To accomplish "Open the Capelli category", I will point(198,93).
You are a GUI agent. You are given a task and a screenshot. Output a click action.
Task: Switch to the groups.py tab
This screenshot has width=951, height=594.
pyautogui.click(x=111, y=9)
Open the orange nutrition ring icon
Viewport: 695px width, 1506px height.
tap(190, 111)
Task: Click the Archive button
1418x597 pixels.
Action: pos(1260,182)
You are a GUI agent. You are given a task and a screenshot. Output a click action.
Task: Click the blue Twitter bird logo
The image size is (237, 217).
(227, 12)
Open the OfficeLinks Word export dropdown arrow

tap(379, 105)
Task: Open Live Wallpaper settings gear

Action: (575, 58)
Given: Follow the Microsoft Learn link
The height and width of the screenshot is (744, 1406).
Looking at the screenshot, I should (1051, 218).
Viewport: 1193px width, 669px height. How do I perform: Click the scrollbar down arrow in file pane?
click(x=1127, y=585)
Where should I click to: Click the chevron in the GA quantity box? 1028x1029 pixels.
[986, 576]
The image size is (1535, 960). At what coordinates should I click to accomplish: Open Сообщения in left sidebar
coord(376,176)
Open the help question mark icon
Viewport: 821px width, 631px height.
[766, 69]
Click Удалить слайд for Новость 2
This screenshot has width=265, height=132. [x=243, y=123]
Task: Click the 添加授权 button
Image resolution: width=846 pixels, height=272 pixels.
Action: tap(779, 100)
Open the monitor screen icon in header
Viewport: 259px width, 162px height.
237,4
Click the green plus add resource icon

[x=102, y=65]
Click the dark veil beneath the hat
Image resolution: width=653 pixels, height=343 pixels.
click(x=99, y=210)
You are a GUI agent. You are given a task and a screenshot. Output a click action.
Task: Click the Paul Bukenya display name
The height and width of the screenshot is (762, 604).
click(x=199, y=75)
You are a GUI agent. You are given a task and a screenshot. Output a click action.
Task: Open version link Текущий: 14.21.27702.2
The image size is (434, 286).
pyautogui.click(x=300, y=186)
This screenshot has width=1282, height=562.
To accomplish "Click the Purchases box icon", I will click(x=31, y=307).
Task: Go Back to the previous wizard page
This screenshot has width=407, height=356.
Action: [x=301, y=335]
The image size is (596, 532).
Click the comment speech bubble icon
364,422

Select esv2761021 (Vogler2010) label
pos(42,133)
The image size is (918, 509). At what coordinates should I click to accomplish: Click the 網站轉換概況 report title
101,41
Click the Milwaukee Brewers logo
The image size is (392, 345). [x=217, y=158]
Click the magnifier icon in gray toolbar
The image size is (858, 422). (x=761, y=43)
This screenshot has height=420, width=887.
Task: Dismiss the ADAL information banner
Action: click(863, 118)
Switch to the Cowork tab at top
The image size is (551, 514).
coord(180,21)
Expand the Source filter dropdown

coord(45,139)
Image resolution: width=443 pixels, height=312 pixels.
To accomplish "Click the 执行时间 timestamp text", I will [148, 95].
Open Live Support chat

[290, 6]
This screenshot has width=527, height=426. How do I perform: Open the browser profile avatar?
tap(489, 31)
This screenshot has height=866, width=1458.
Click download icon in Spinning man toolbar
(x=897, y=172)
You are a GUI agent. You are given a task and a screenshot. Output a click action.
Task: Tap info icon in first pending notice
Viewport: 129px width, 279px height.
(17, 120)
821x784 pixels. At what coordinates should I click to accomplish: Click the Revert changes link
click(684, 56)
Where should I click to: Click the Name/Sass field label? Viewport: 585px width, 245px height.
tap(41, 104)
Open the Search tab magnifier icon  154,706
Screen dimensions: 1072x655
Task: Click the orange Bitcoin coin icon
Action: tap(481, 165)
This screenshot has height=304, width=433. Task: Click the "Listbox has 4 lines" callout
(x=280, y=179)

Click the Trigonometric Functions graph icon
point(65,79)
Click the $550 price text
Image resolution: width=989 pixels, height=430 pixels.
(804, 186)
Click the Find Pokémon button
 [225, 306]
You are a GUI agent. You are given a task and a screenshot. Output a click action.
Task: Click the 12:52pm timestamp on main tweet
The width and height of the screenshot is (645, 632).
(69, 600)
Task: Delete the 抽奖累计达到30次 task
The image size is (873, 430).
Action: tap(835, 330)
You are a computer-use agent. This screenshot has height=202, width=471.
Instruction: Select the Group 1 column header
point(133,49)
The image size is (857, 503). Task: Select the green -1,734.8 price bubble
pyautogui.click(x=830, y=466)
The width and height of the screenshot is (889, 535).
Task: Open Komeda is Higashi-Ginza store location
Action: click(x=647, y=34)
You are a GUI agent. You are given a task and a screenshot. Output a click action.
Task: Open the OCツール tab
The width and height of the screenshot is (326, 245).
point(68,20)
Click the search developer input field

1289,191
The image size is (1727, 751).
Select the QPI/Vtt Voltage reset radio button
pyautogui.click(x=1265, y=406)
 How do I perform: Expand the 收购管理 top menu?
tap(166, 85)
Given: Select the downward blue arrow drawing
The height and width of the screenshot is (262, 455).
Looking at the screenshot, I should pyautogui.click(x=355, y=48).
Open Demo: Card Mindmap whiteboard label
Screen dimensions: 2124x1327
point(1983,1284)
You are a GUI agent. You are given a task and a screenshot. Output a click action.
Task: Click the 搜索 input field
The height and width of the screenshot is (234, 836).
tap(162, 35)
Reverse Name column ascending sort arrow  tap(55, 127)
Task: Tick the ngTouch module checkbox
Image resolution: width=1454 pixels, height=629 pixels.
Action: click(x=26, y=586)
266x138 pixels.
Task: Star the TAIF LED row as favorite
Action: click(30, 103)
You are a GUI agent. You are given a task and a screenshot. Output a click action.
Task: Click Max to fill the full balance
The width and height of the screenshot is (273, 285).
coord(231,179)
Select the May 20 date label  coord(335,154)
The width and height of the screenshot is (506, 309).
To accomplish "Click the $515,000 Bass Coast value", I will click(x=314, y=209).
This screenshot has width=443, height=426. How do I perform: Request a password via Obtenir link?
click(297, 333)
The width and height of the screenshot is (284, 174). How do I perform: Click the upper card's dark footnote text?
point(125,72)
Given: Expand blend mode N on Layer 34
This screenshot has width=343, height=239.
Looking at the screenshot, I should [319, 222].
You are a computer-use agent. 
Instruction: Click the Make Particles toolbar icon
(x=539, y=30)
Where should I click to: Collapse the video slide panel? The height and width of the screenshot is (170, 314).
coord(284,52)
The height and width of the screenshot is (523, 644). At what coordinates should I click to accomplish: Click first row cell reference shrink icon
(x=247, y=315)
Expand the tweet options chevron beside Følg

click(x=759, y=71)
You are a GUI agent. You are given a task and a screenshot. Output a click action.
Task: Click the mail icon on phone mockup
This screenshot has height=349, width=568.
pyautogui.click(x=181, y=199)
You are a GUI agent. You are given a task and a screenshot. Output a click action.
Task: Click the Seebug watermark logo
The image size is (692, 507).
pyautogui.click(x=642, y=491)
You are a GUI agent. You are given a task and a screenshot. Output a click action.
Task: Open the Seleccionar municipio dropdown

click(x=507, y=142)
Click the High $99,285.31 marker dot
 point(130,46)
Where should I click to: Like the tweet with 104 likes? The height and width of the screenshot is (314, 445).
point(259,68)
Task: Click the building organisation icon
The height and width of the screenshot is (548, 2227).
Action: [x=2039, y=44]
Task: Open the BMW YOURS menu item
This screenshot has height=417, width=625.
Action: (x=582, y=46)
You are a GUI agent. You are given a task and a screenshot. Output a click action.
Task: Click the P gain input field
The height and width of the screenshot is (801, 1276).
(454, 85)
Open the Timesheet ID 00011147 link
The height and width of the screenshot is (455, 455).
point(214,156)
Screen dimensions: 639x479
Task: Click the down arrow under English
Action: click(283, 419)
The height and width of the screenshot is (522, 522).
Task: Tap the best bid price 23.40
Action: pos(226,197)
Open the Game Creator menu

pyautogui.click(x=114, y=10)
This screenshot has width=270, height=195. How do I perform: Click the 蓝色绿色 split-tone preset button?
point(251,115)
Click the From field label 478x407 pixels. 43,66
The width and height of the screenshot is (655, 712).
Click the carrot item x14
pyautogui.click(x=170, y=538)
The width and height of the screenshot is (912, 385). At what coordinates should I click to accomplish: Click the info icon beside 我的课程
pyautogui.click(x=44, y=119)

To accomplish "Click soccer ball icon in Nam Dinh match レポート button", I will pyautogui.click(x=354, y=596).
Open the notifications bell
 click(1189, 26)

========================================

== What you should do ==
Retype the listing from its first line onward, stopping after the line that contains "Open the orange nutrition ring icon" has been retyped in full.

== Your solution ==
To accomplish "Open the Capelli category", I will point(198,93).
You are a GUI agent. You are given a task and a screenshot. Output a click action.
Task: Switch to the groups.py tab
This screenshot has width=951, height=594.
pyautogui.click(x=111, y=9)
Open the orange nutrition ring icon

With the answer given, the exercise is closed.